Directions: Set down, exactly and only, everything from the line containing "This screenshot has height=1632, width=1785." down to the line containing "Screen dimensions: 1146x636" in the data below; the pictures are not part of the copy.

Working data:
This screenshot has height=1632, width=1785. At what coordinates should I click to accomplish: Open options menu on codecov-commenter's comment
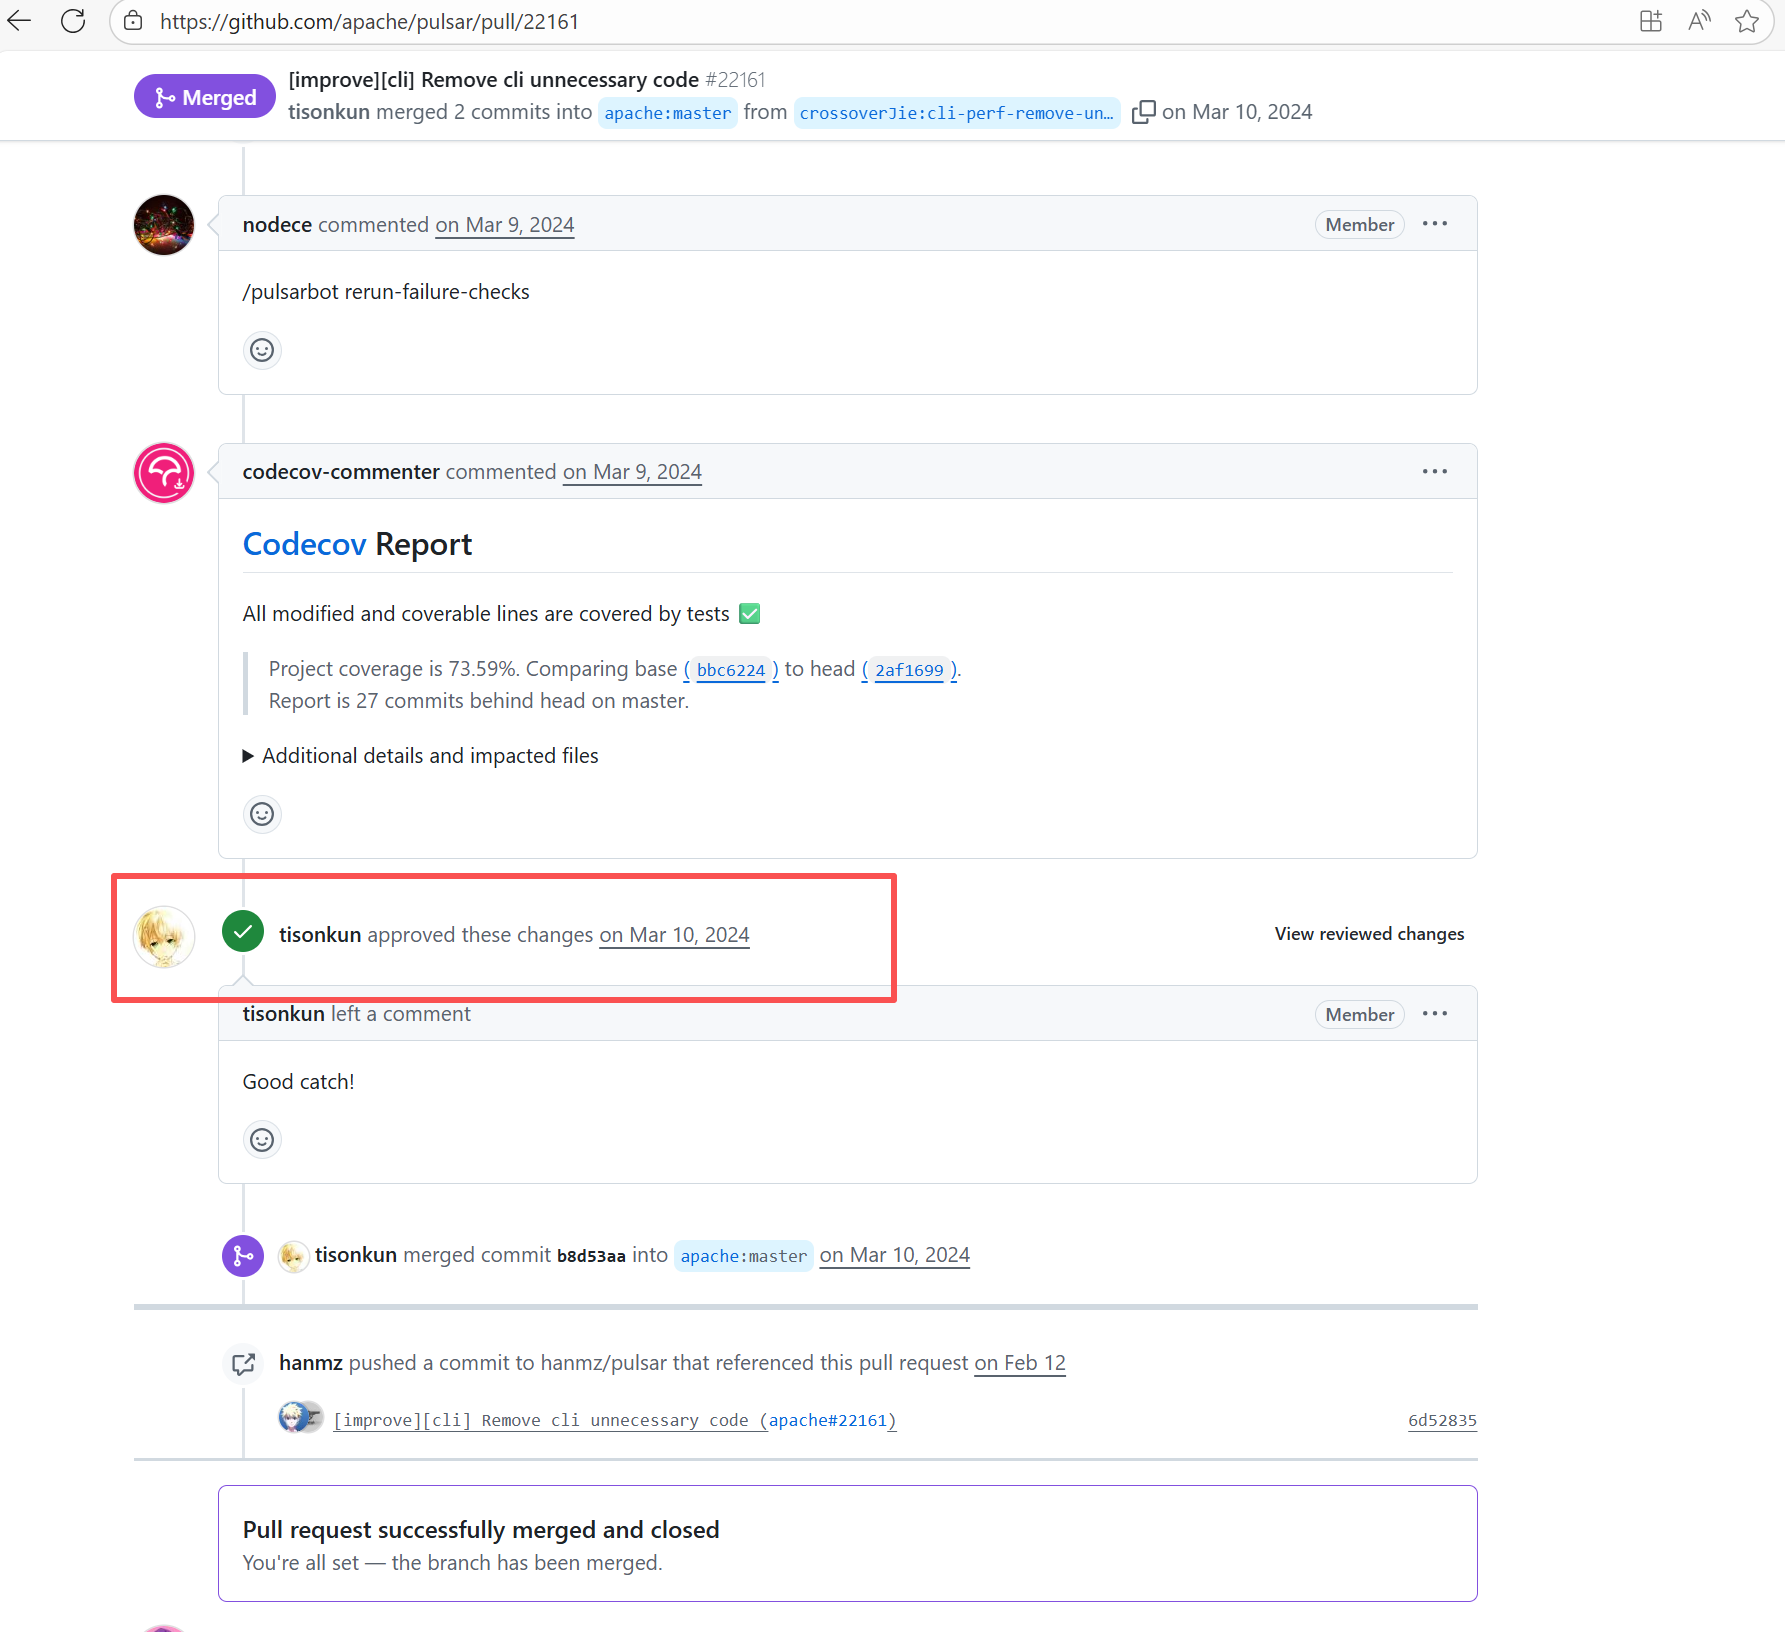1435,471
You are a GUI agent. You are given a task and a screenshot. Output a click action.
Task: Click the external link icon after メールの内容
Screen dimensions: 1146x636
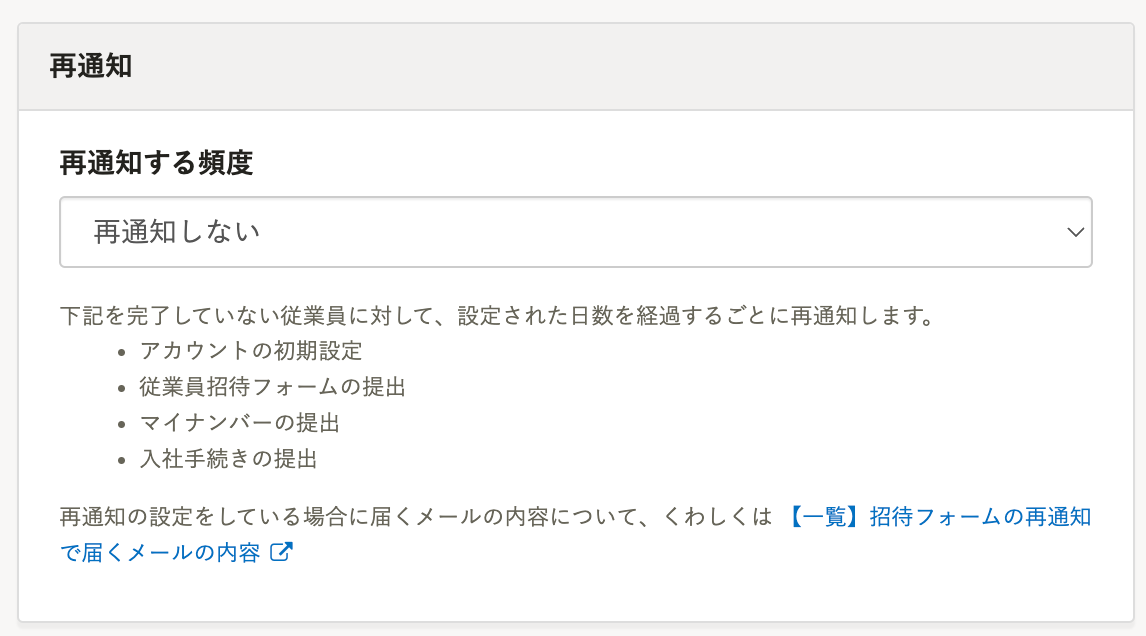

--

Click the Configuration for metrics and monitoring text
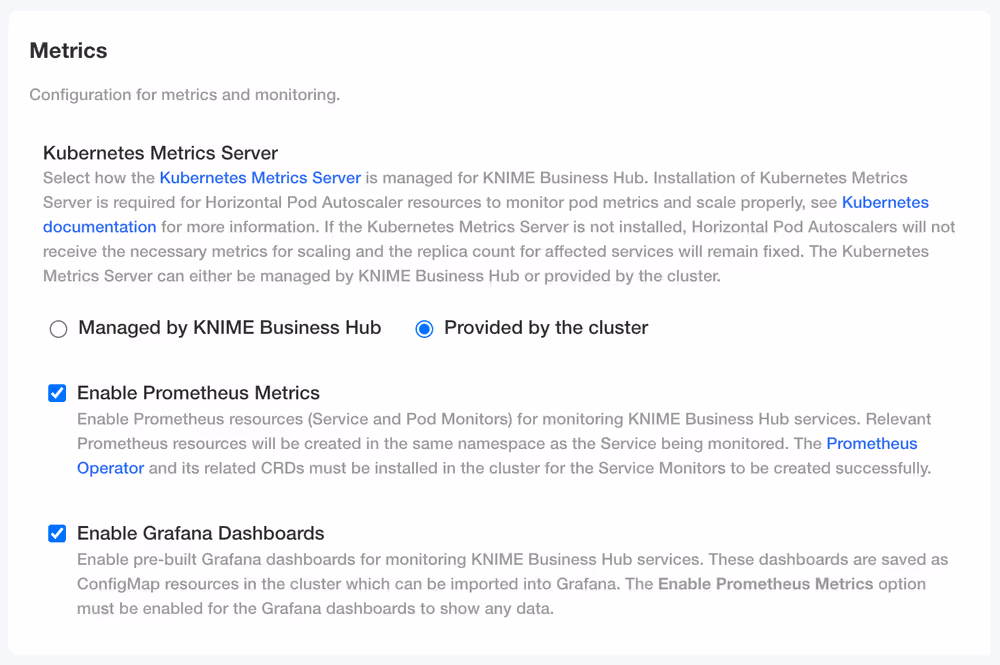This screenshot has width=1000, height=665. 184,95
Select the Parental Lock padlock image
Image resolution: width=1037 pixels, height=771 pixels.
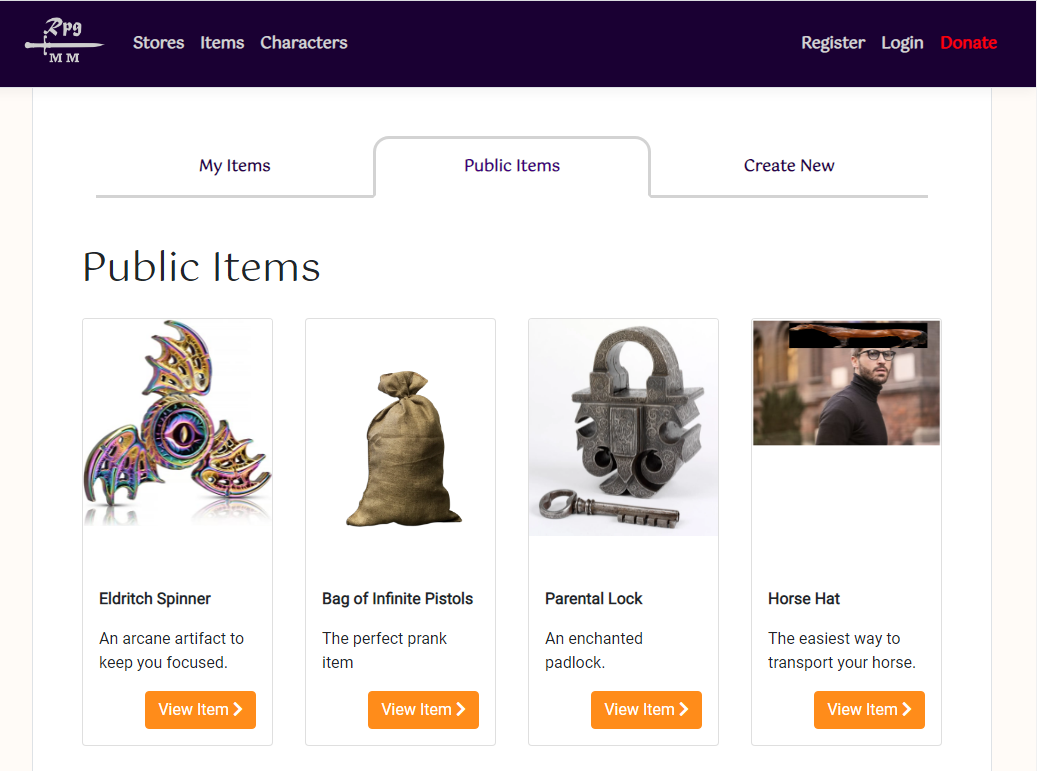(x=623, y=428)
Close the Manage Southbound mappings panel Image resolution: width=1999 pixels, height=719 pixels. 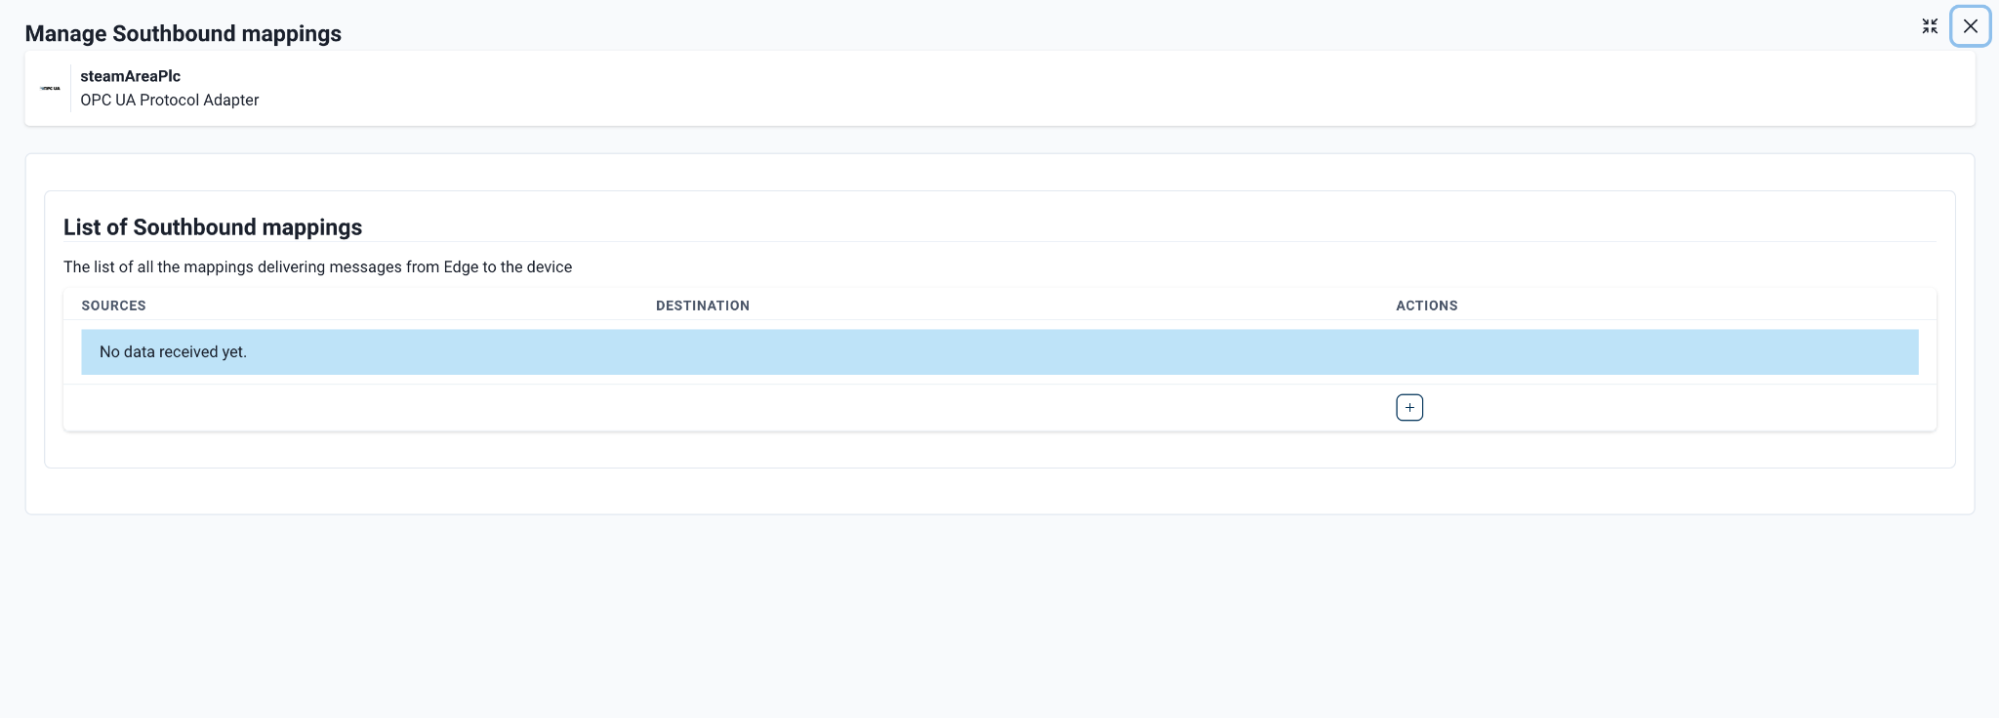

* * *

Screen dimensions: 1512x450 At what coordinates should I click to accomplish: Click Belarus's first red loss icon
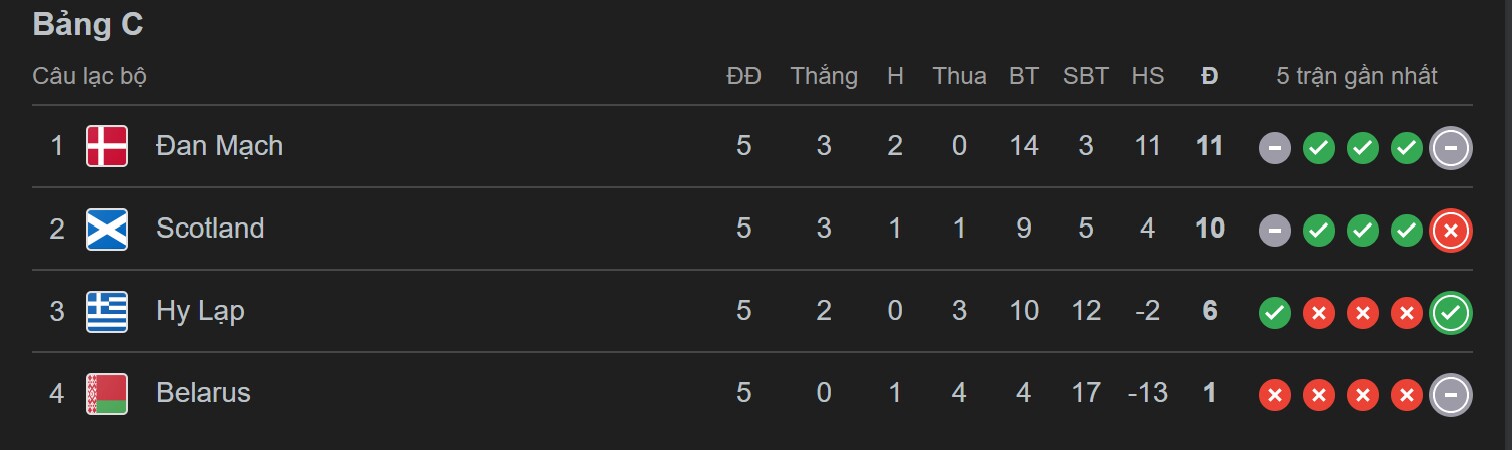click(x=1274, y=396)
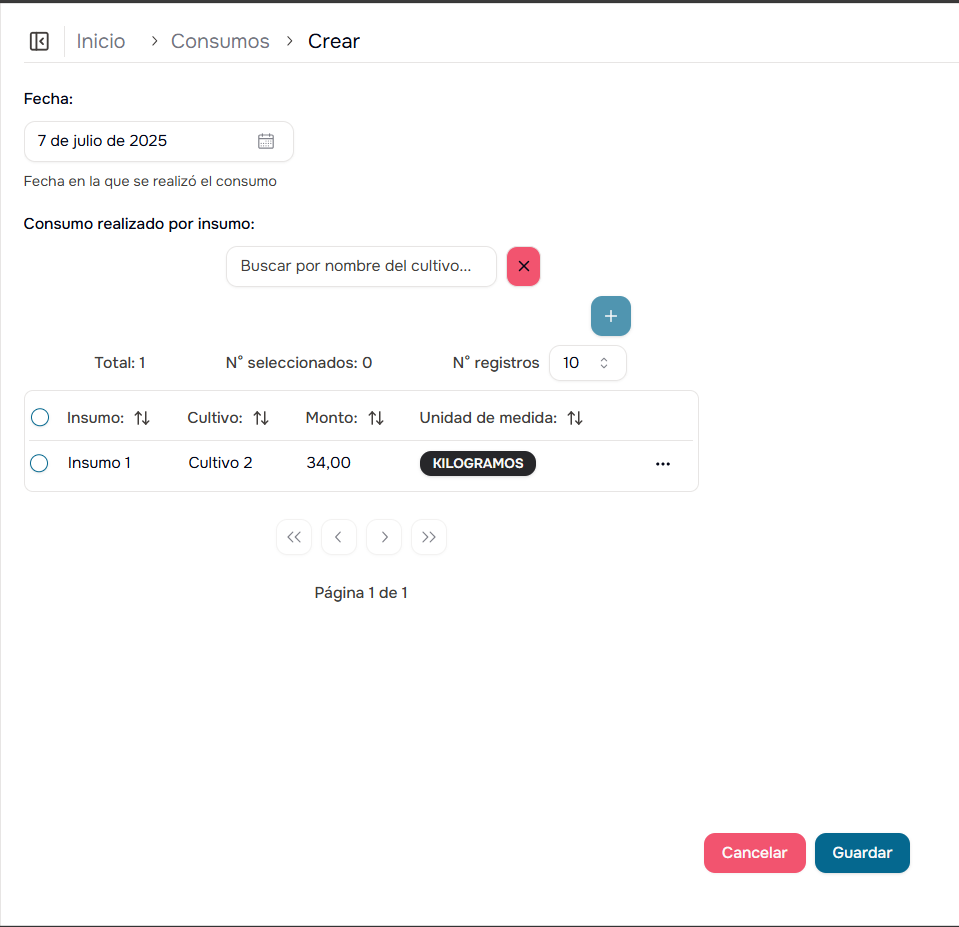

Exercise solution:
This screenshot has height=1632, width=1785. At what coordinates should I click to accomplish: Open options menu on codecov-commenter's comment
1435,471
You are a GUI agent. You are given a task and a screenshot. Output a click action.
Task: Click the external link icon after メールの内容
Screen dimensions: 1146x636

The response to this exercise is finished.